Begin DOCUMENT
The Leading Edge - A College Rejection is Not the End of the World...or Your Life

By Mark Goulston

After the initial disappointment of not getting into their top choice wears off,
most college students feel like failures not from the rejection.
It comes from internalizing the feeling they have let their parents down.
These are the parents who were over-invested in the result from the start,
who can't get over their disappointment
and will have a hard time hearing and accepting this.

- Dean of Admissions, Ivy League College

In my blog, "Did Your Kid Get Rejected from College?" [1] I talked about turning college rejection into an opportunity for poise. I spoke too soon.

"Mark,
you could provide a real service to students and their parents if you
could suggest two things to them. I can't do it, because I am currently
fielding the 'why not my kid?' calls that I am being flooded with. Few
of them are ready to hear it and certainly not from me," a Dean of
Admissions at an Ivy League college told me yesterday.

He
explained that most college students that don't get into their top
choice, feel deeply upset and disappointed at first. It is natural and
even healthy to feel those feelings and even vent to their parents
their upset. At that point parents should respond with: "Oh God, that's
awful I can tell how upset you are and I'm sorry." Then the parents
should stop talking and let their kids continue to vent. In most cases
they will get it out of their systems in a matter of one to several
days.
End DOCUMENT
### PROMPT A
Using the article on college rejection, decide whether each statement agrees with it. (i) The Dean of Admissions says he cannot offer the suggestions himself because he is fielding calls from parents. (ii) The Dean says students should keep their upset to themselves rather than vent to their parents. (iii) Most students get the disappointment out of their systems within several weeks. Answer yes or no for each, and quote the words from the article that decide it.
### PROMPT B
Copy word for word the part of the article on college rejection that starts with "It comes from" and goes on through "and accepting this.".
Begin MATERIAL
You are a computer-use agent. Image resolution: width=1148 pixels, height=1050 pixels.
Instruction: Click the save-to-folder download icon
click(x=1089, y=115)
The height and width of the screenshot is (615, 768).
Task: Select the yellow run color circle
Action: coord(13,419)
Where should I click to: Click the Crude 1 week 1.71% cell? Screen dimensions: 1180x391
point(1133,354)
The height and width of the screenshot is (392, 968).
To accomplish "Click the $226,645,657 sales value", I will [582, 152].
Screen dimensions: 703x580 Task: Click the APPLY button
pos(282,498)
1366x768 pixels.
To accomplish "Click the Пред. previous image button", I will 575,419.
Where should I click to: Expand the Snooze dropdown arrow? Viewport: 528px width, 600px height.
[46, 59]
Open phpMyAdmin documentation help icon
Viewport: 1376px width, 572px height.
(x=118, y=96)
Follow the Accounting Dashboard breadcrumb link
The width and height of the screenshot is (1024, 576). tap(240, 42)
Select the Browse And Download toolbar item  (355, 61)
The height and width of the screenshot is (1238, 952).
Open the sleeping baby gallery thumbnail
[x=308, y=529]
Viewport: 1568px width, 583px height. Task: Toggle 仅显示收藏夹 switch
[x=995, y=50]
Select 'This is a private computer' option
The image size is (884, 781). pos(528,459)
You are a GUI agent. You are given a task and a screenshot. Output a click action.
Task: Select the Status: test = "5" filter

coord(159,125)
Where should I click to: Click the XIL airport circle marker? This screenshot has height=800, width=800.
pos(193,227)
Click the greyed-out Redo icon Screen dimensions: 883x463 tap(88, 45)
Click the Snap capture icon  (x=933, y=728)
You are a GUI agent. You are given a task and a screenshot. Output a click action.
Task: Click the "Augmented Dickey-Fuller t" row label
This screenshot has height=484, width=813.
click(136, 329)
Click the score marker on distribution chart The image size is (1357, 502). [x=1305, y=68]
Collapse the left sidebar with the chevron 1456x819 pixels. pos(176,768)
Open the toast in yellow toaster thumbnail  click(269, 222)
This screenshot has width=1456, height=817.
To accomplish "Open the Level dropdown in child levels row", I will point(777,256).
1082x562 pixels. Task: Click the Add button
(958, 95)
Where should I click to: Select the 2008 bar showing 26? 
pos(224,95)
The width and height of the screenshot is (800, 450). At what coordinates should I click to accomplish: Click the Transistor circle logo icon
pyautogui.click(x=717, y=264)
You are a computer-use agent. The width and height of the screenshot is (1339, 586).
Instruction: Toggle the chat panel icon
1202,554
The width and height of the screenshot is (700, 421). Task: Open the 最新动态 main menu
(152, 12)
End MATERIAL
### CORRECT RESULT A
(i) Yes: "I can't do it, because I am currently fielding the 'why not my kid?' calls that I am being flooded with."
(ii) No: "It is natural and even healthy to feel those feelings and even vent to their parents their upset."
(iii) No: "In most cases they will get it out of their systems in a matter of one to several days."

### CORRECT RESULT B
It comes from internalizing the feeling they have let their parents down.
These are the parents who were over-invested in the result from the start,
who can't get over their disappointment
and will have a hard time hearing and accepting this.